WORK TASK:
Transcribe only the lines of the listing below from the one holding "Given: Open the Skills breadcrumb link" through the one holding "1287x664 pixels.", inclusive, without any change.

INPUT RECORDS:

=== Section Start ===

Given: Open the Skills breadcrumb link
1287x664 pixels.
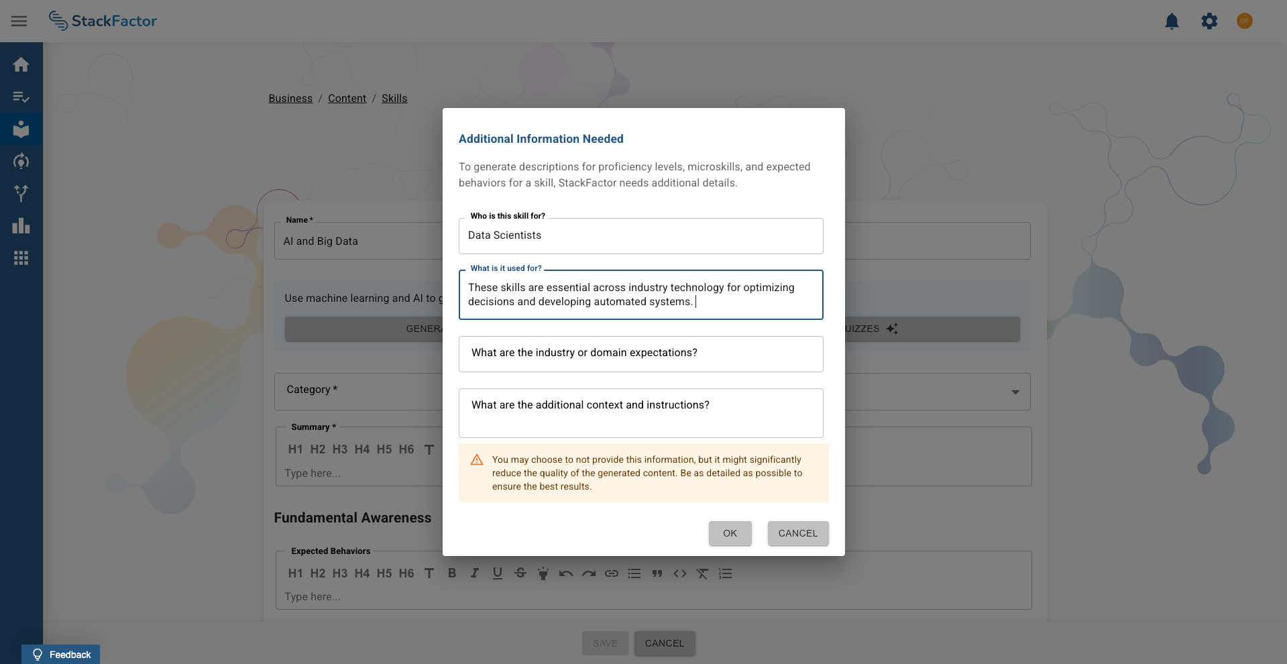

=== Section End ===
=== Section Start ===

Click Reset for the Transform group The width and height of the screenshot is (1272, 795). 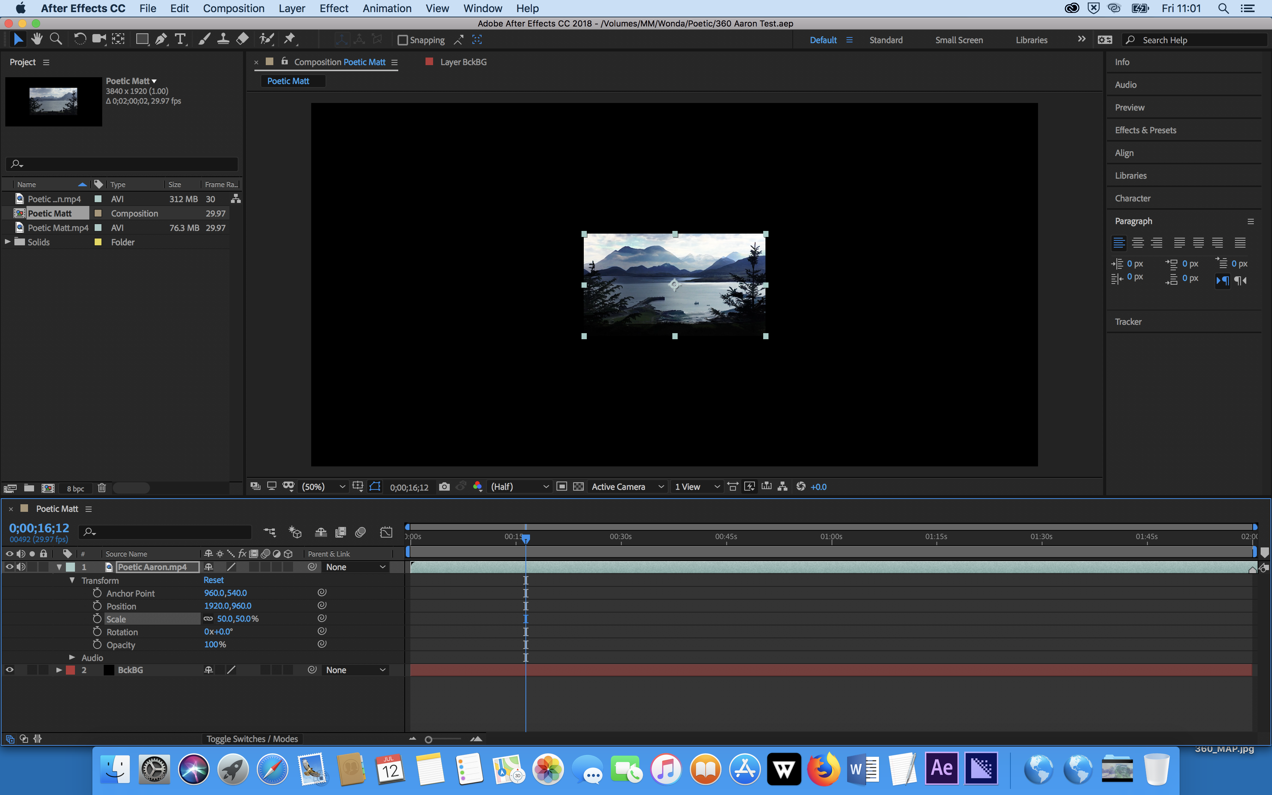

=== Section End ===
=== Section Start ===

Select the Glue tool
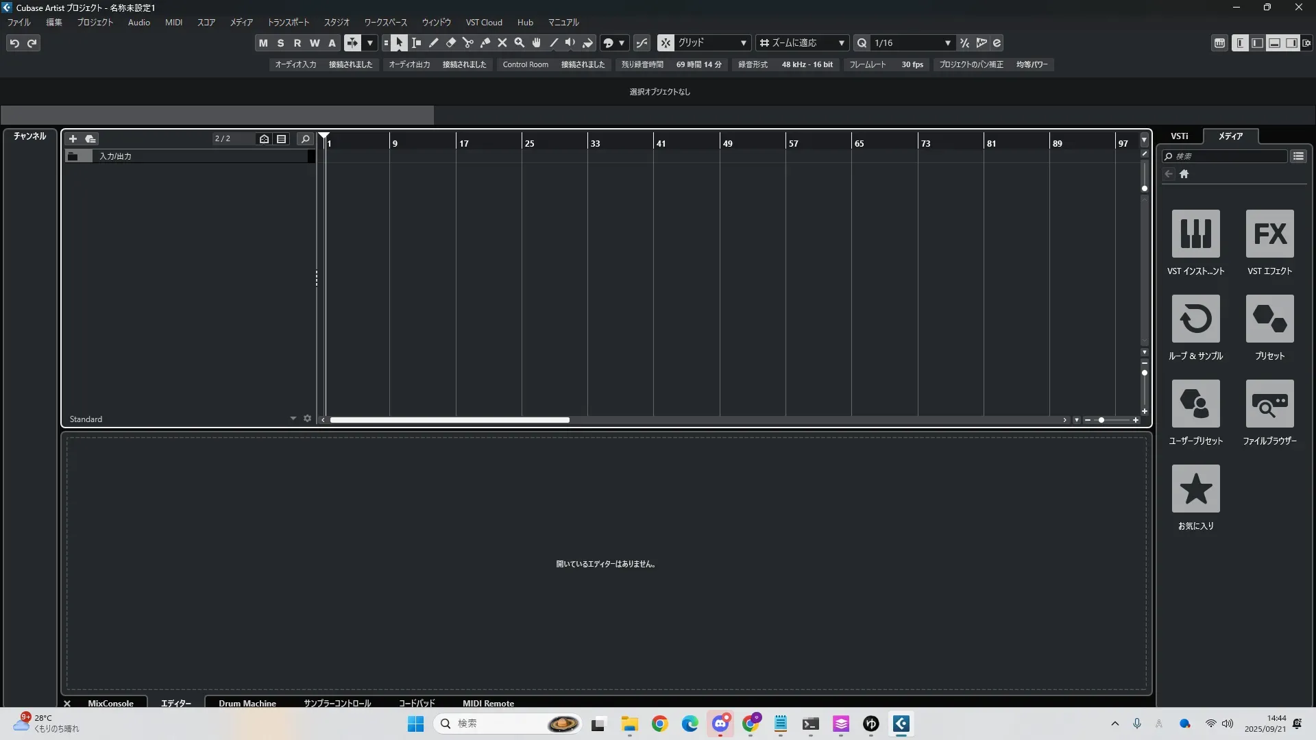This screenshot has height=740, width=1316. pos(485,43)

=== Section End ===

ANSWER FOR THIS EXERCISE:
Given: Open the Skills breadcrumb link
1287x664 pixels.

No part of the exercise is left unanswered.